Canby Education Association teachers are currently in the middle of a 4-year contract with the district, with a reopener after two years (now) to negotiate salary, benefits, and potentially other aspects of the contract, according to Karen Spies, Oregon Education Association consultant for Canby teachers.
The typical period for negotiations is 150 calendar days, which passed on Nov. 4. At this point, either the district or the union could declare an impasse, which would result in mediation and could lead to a strike, according to Troy Soles, the teacher association's bargaining chair.
"We're really frustrated and angry," Bangs said at the meeting. "Increasingly, teachers are asking me, 'When do we start working to rule? When do we start refusing to do any grading outside of our regular contract hours because we're making less and less money?'"
Bangs revealed that teachers had originally asked for a 6-percent increase in pay, which he said does not bring teacher salaries up enough to be in line with Portland-area inflation. He said currently Canby teacher salaries are 9 percent behind area inflation rates.
Bangs pointed to a chart he made, saying, "The red line shows the increasing gap between what things cost, for those of us who live in this area, and what we're making.
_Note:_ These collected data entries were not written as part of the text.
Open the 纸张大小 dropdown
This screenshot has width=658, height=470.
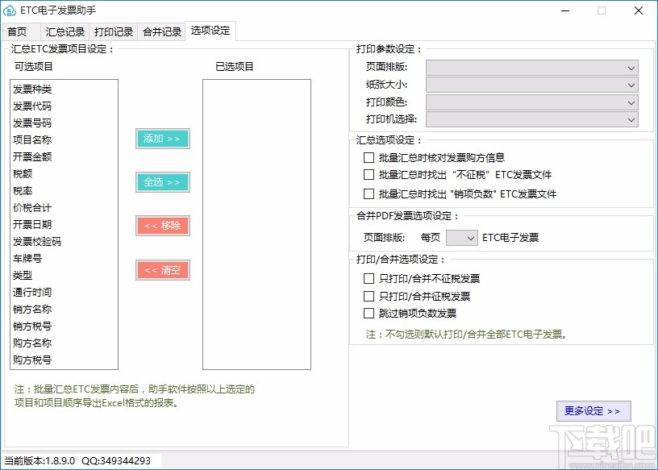631,85
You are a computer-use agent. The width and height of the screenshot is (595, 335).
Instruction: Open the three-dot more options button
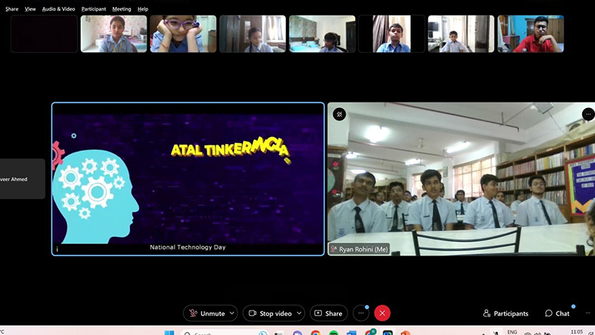click(361, 314)
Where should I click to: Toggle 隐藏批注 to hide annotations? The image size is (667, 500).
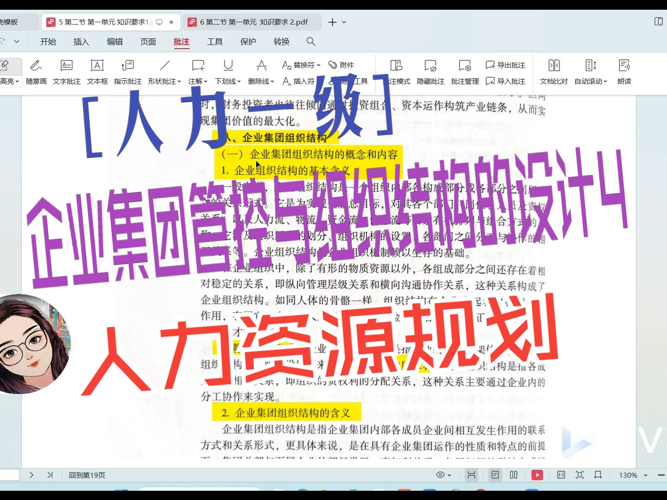click(430, 72)
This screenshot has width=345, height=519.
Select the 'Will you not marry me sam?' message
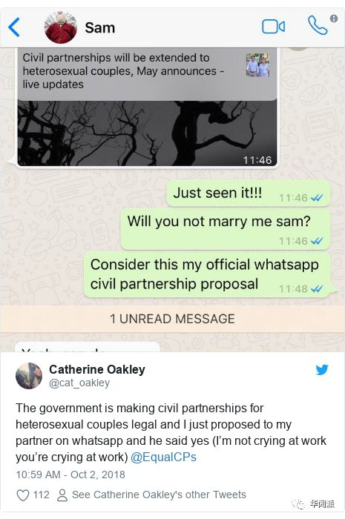click(x=226, y=229)
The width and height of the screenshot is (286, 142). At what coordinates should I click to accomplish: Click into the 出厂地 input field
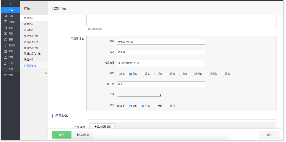(161, 84)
That is the essential reason why we cannot settle for what the board has insisted is apparently appropriate for us."
He suggested perhaps the board does not have accurate local data around inflation rates since the Oregon School Boards Association only provides the national rate.
It was back on June 6 that teachers had asked for that 6-percent increase, plus an increase in the district's insurance contribution and improvements to teacher planning and preparation time, per Soles.
Three weeks later, the district countered, offering just a 1.5-percent salary increase this year and a $25 increase to the monthly insurance contribution, Soles said.
"Since then, we have met four more times with the respective sides offering counter proposals each time, and the CEA making significant financial concessions each time while the district has made their most significant concessions in working conditions language," Soles said.
The district's latest offer, on Oct. 21, was a 3-percent salary increase for both of the remaining years of the contract and a $65 per month increase to the district's insurance contribution, according to Soles.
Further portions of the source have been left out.